Taxonomy Icon

Artificial Intelligence

Analyze historical shopping data with Spark and PixieDust in a Jupyter notebook

Get the code

Summary

Jupyter Notebooks is a tool used by many data scientists to wrangle and clean data, visualize data, build and test machine learning models, and even write talks. The reason for this is that the text, code, figures, and tables can be combined, which makes it easy to keep the code structured. This code pattern shows how you can use Jupyter Notebooks in IBM Watson Studio along with the open source Python packages Apache Spark and PixieDust to quickly analyze historical shopping data and produce charts and maps.

Description

Analyzing shopping data can give you a lot of information about customers and products. Although it can give you details about what customers are looking for, often it can be difficult to pull together and analyze the data that you need. Instead of relying on spreadsheets to analyze your data, this code pattern explains how you can analyze historical shopping data in a Jupyter Notebook with the open source Python packages Apache Spark and PixieDust.

To visualize data with Python, there are many packages available, but it might be a little overwhelming when you begin. With PixieDust, you can explore data in a simpler way. PixieDust uses visualization packages to create charts, including matplotlib, bokeh, seaborn, and Brunel. To explore PixieDust, you can use this code pattern where historical shopping data is analyzed with Spark and PixieDust. The data is loaded, cleaned, and then analyzed by creating various charts and maps. Jupyter Notebooks are run in IBM Watson Studio.

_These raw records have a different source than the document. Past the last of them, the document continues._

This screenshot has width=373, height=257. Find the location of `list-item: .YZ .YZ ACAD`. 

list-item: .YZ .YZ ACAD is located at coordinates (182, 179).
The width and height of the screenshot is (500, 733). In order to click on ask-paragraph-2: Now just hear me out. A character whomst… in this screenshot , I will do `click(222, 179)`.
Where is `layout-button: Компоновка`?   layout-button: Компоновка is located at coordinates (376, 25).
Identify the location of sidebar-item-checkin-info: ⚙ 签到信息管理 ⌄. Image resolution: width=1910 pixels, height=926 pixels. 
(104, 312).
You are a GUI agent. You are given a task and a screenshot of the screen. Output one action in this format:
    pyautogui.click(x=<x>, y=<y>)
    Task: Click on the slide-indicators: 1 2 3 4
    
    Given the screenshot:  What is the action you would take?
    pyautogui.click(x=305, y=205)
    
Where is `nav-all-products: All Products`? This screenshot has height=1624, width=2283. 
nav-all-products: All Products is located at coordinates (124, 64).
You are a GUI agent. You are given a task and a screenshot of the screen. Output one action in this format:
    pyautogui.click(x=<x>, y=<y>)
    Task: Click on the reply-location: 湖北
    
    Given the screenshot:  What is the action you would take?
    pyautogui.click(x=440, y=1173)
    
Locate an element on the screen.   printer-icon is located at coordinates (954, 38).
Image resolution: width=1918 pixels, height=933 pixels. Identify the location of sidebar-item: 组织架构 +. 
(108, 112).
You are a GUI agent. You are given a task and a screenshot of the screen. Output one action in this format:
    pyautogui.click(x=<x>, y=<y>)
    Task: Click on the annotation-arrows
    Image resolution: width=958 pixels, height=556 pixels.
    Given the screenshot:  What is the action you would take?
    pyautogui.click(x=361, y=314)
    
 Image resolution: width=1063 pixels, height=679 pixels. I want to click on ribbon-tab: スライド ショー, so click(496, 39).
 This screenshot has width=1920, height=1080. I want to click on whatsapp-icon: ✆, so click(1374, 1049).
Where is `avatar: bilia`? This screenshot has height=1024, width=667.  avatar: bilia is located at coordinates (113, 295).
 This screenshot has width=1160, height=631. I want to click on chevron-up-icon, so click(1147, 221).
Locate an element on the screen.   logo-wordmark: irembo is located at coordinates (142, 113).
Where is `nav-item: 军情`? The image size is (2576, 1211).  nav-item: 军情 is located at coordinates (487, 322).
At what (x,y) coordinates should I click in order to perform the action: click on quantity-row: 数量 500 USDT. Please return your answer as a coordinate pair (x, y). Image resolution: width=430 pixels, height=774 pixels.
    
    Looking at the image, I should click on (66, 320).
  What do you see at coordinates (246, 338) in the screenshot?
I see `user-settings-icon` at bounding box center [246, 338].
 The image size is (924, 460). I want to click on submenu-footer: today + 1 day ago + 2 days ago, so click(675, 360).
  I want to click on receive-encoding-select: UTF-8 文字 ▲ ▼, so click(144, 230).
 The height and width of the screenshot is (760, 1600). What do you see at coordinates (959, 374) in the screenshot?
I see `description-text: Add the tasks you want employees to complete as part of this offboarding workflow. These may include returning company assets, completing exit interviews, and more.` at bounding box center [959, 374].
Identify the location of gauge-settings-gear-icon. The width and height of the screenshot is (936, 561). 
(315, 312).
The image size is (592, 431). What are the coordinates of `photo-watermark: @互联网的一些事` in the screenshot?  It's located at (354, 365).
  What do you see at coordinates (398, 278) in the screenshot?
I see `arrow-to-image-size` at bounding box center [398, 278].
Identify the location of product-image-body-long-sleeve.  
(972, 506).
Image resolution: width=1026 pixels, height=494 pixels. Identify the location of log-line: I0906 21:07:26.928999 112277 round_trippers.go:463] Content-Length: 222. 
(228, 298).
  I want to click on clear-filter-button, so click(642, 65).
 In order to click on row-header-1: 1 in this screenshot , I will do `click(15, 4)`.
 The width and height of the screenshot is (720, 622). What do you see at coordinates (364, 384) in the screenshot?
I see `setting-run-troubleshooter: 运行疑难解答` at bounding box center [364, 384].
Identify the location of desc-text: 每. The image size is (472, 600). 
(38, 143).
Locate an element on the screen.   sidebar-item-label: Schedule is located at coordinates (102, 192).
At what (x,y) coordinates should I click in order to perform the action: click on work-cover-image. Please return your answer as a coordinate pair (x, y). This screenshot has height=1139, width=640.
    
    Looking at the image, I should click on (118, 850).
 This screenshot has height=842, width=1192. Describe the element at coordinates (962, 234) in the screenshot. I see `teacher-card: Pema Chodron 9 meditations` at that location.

When you have completed this code pattern, you should understand how to:

  • Use Jupyter Notebooks in IBM Watson Studio
  • Load data with PixieDust and clean data with Spark
  • Create charts and maps with PixieDust

Flow

flow

  1. Log in to Watson Studio.
  2. Load the provided notebook into Watson Studio.
  3. Load the customer data in the notebook.
  4. Transform the data with Apache Spark.
  5. Create charts and maps with PixieDust.

Instructions

See the README for detailed instructions. These steps explain how to:

  1. Sign up for Watson Studio.
  2. Create a project.
  3. Create a notebook.
  4. Load customer data in the notebook.
  5. Transform the data with Apache Spark.
  6. Create charts and maps with PixieDust.